BRIEF:
Reproduce every line below verbatim, with no changes.

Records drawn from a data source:

--- START ---

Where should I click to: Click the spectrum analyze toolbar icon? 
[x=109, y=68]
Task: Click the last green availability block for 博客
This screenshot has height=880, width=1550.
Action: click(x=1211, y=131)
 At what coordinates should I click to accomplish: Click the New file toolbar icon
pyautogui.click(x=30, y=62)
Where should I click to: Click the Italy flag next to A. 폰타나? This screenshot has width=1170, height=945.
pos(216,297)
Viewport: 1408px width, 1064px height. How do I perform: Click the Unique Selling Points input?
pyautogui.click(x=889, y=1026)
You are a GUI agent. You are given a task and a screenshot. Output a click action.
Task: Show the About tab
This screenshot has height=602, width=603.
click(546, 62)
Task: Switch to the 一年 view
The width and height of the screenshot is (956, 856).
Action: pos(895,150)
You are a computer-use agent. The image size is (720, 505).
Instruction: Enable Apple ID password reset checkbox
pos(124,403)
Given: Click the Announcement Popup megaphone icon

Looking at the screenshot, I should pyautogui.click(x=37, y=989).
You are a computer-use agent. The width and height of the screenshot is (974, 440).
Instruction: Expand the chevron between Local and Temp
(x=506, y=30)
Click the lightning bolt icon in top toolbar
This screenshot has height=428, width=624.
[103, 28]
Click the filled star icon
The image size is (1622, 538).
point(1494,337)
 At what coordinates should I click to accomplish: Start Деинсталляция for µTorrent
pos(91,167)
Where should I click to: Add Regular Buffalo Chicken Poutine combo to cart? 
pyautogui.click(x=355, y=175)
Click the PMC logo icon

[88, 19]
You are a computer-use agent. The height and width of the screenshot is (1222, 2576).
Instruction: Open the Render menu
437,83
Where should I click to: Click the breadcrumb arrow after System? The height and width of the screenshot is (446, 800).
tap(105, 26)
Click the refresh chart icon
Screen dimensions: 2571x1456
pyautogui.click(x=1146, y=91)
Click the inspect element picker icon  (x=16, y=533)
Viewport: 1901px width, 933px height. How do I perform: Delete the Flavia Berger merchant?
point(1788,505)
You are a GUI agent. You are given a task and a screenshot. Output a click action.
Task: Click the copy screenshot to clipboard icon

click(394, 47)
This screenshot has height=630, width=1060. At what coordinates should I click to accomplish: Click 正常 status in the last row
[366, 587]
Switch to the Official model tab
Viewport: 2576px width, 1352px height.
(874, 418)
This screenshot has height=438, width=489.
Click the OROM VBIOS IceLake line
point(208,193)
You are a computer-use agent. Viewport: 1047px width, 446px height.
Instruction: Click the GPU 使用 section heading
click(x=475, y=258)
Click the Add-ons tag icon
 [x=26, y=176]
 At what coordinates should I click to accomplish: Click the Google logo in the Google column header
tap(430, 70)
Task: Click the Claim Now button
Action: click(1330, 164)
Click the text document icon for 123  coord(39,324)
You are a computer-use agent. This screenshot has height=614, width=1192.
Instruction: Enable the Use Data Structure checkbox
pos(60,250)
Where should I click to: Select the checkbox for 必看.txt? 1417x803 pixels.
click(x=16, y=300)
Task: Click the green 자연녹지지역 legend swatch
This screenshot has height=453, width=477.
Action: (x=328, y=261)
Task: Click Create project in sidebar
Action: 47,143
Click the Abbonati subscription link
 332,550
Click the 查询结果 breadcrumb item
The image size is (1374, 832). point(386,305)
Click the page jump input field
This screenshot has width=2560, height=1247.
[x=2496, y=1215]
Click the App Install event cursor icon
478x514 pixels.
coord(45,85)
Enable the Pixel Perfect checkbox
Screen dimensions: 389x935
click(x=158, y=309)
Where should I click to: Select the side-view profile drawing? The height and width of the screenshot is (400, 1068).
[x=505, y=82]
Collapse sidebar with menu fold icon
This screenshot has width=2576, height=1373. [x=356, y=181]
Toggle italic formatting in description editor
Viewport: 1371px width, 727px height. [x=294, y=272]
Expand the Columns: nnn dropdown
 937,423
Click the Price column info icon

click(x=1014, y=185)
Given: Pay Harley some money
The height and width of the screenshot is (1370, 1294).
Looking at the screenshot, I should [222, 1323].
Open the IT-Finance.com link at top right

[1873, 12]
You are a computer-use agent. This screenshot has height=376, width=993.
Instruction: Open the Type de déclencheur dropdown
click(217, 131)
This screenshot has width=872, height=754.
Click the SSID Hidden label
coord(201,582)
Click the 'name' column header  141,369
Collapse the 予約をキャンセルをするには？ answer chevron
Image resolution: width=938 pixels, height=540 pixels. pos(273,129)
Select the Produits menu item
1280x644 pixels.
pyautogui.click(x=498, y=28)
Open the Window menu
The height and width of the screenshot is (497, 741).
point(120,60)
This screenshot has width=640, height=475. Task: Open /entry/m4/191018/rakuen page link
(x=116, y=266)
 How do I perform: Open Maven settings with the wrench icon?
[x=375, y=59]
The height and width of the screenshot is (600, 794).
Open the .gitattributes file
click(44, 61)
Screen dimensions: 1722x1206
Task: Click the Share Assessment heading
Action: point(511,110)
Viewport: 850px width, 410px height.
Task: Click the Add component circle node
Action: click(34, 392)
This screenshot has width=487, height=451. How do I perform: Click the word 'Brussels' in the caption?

--- END ---

SOLUTION TO THE PROBLEM:
Where should I click to: Click the spectrum analyze toolbar icon? 
[x=109, y=68]
Task: Click the last green availability block for 博客
This screenshot has height=880, width=1550.
Action: click(x=1211, y=131)
 At what coordinates should I click to accomplish: Click the New file toolbar icon
pyautogui.click(x=30, y=62)
Where should I click to: Click the Italy flag next to A. 폰타나? This screenshot has width=1170, height=945.
pos(216,297)
Viewport: 1408px width, 1064px height. How do I perform: Click the Unique Selling Points input?
pyautogui.click(x=889, y=1026)
You are a GUI agent. You are given a task and a screenshot. Output a click action.
Task: Show the About tab
This screenshot has height=602, width=603.
click(546, 62)
Task: Switch to the 一年 view
The width and height of the screenshot is (956, 856).
Action: pos(895,150)
You are a computer-use agent. The image size is (720, 505).
Instruction: Enable Apple ID password reset checkbox
pos(124,403)
Given: Click the Announcement Popup megaphone icon

Looking at the screenshot, I should pyautogui.click(x=37, y=989).
You are a computer-use agent. The width and height of the screenshot is (974, 440).
Instruction: Expand the chevron between Local and Temp
(x=506, y=30)
Click the lightning bolt icon in top toolbar
This screenshot has height=428, width=624.
[103, 28]
Click the filled star icon
The image size is (1622, 538).
point(1494,337)
 At what coordinates should I click to accomplish: Start Деинсталляция for µTorrent
pos(91,167)
Where should I click to: Add Regular Buffalo Chicken Poutine combo to cart? 
pyautogui.click(x=355, y=175)
Click the PMC logo icon

[88, 19]
You are a computer-use agent. The height and width of the screenshot is (1222, 2576).
Instruction: Open the Render menu
437,83
Where should I click to: Click the breadcrumb arrow after System? The height and width of the screenshot is (446, 800).
tap(105, 26)
Click the refresh chart icon
Screen dimensions: 2571x1456
pyautogui.click(x=1146, y=91)
Click the inspect element picker icon  (x=16, y=533)
Viewport: 1901px width, 933px height. How do I perform: Delete the Flavia Berger merchant?
point(1788,505)
You are a GUI agent. You are given a task and a screenshot. Output a click action.
Task: Click the copy screenshot to clipboard icon

click(394, 47)
This screenshot has height=630, width=1060. At what coordinates should I click to accomplish: Click 正常 status in the last row
[366, 587]
Switch to the Official model tab
Viewport: 2576px width, 1352px height.
(874, 418)
This screenshot has height=438, width=489.
Click the OROM VBIOS IceLake line
point(208,193)
You are a computer-use agent. Viewport: 1047px width, 446px height.
Instruction: Click the GPU 使用 section heading
click(x=475, y=258)
Click the Add-ons tag icon
 [x=26, y=176]
 At what coordinates should I click to accomplish: Click the Google logo in the Google column header
tap(430, 70)
Task: Click the Claim Now button
Action: click(1330, 164)
Click the text document icon for 123  coord(39,324)
You are a computer-use agent. This screenshot has height=614, width=1192.
Instruction: Enable the Use Data Structure checkbox
pos(60,250)
Where should I click to: Select the checkbox for 必看.txt? 1417x803 pixels.
click(x=16, y=300)
Task: Click the green 자연녹지지역 legend swatch
This screenshot has height=453, width=477.
Action: (x=328, y=261)
Task: Click Create project in sidebar
Action: 47,143
Click the Abbonati subscription link
 332,550
Click the 查询结果 breadcrumb item
The image size is (1374, 832). point(386,305)
Click the page jump input field
This screenshot has width=2560, height=1247.
[x=2496, y=1215]
Click the App Install event cursor icon
478x514 pixels.
coord(45,85)
Enable the Pixel Perfect checkbox
Screen dimensions: 389x935
click(x=158, y=309)
Where should I click to: Select the side-view profile drawing? The height and width of the screenshot is (400, 1068).
[x=505, y=82]
Collapse sidebar with menu fold icon
This screenshot has width=2576, height=1373. [x=356, y=181]
Toggle italic formatting in description editor
Viewport: 1371px width, 727px height. [x=294, y=272]
Expand the Columns: nnn dropdown
 937,423
Click the Price column info icon

click(x=1014, y=185)
Given: Pay Harley some money
The height and width of the screenshot is (1370, 1294).
Looking at the screenshot, I should [222, 1323].
Open the IT-Finance.com link at top right

[1873, 12]
You are a computer-use agent. This screenshot has height=376, width=993.
Instruction: Open the Type de déclencheur dropdown
click(217, 131)
This screenshot has width=872, height=754.
Click the SSID Hidden label
coord(201,582)
Click the 'name' column header  141,369
Collapse the 予約をキャンセルをするには？ answer chevron
Image resolution: width=938 pixels, height=540 pixels. pos(273,129)
Select the Produits menu item
1280x644 pixels.
pyautogui.click(x=498, y=28)
Open the Window menu
The height and width of the screenshot is (497, 741).
point(120,60)
This screenshot has width=640, height=475. Task: Open /entry/m4/191018/rakuen page link
(x=116, y=266)
 How do I perform: Open Maven settings with the wrench icon?
[x=375, y=59]
The height and width of the screenshot is (600, 794).
Open the .gitattributes file
click(44, 61)
Screen dimensions: 1722x1206
Task: Click the Share Assessment heading
Action: point(511,110)
Viewport: 850px width, 410px height.
Task: Click the Add component circle node
Action: click(34, 392)
This screenshot has width=487, height=451. How do I perform: Click the word 'Brussels' in the caption?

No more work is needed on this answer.